**Stated problem 1:** Reproduce word for word the part of the FELT dataset page starting with "1. Ontario Tech" and going on through "information, please contact us at ravdess@gmail.com.".
**Stated problem 2:** For each statement below, say whether it agrees with the FELT dataset page, answering yes or no and quoting the words of the page that decide it. (a) Each actor has 104 tracked trials. (b) Facial landmark detection uses 68 points. (c) Only smoothed tracking data are provided.

**Text extract:**
###

Facial Expression and Landmark Tracking (FELT) dataset

Liao, Zhenghao; Livingstone, Steven; Russo, Frank A.

doi:10.5281/zenodo.13243600

Published August 13, 2024 | Version 1.0

Dataset Open

Facial Expression and Landmark Tracking (FELT) dataset

1. Ontario Tech University
2. Toronto Metropolitan University

Contact Information

If you would like further information about the Facial expression and landmark tracking data set, or if you experience any issues downloading files, please contact us at ravdess@gmail.com.

Facial Expression examples

Watch a sample of the facial expression tracking results.

Commercial Licenses

Commercial licenses for this dataset can be purchased. For more information, please contact us at ravdess@gmail.com.

Description

The Facial Expression and Landmark Tracking (FELT) dataset dataset contains tracked facial expression movements and animated videos from the Ryerson Audio-Visual Database of Emotional Speech and Song (RAVDESS) [RAVDESS Zenodo page]. Tracking data and videos were produced by Py-Feat 0.6.2 (2024-03-29 release) (Cheong, J.H., Jolly, E., Xie, T. et al. Py-Feat: Python Facial Expression Analysis Toolbox. Affec Sci 4, 781–796 (2023). https://doi.org/10.1007/s42761-023-00191-4) and custom code (github repo). Tracked information includes: facial emotion classification estimates, facial landmark detection (68 points), head pose estimation (yaw, pitch, roll, x, y), and facial Action Unit (AU) recognition. Videos include: landmark overlay videos, AU activation animations, and landmark plot animations.

The FELT dataset was created at the Affective Data Science Lab.

This dataset contains tracking data and videos for all 2452 RAVDESS trials. Raw and smoothed tracking data are provided. All tracking movement data are contained in the following archives: raw_motion_speech.zip, smoothed_motion_speech.zip, raw_motion_song.zip, and smoothed_motion_song.zip. Each actor has 104 tracked trials (60 speech, 44 song). Note, there are no song files for Actor 18.

###

**Source excerpt:**

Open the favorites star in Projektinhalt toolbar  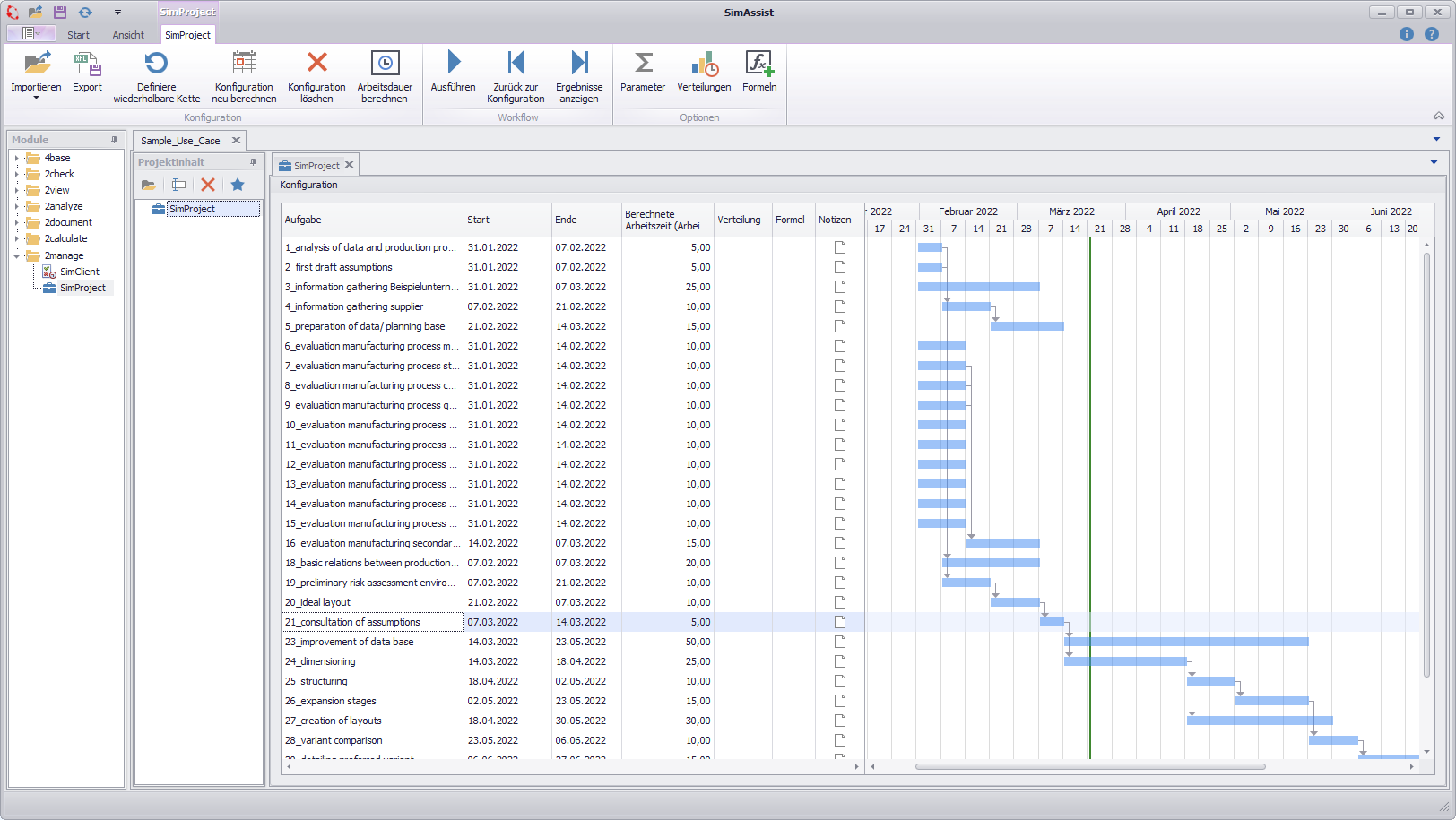(x=237, y=185)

###

**Solution 1:**
1. Ontario Tech University
2. Toronto Metropolitan University

Contact Information

If you would like further information about the Facial expression and landmark tracking data set, or if you experience any issues downloading files, please contact us at ravdess@gmail.com.

Facial Expression examples

Watch a sample of the facial expression tracking results.

Commercial Licenses

Commercial licenses for this dataset can be purchased. For more information, please contact us at ravdess@gmail.com.

**Solution 2:**
(a) Yes: "Each actor has 104 tracked trials (60 speech, 44 song)."
(b) Yes: "facial landmark detection (68 points)"
(c) No: "Raw and smoothed tracking data are provided."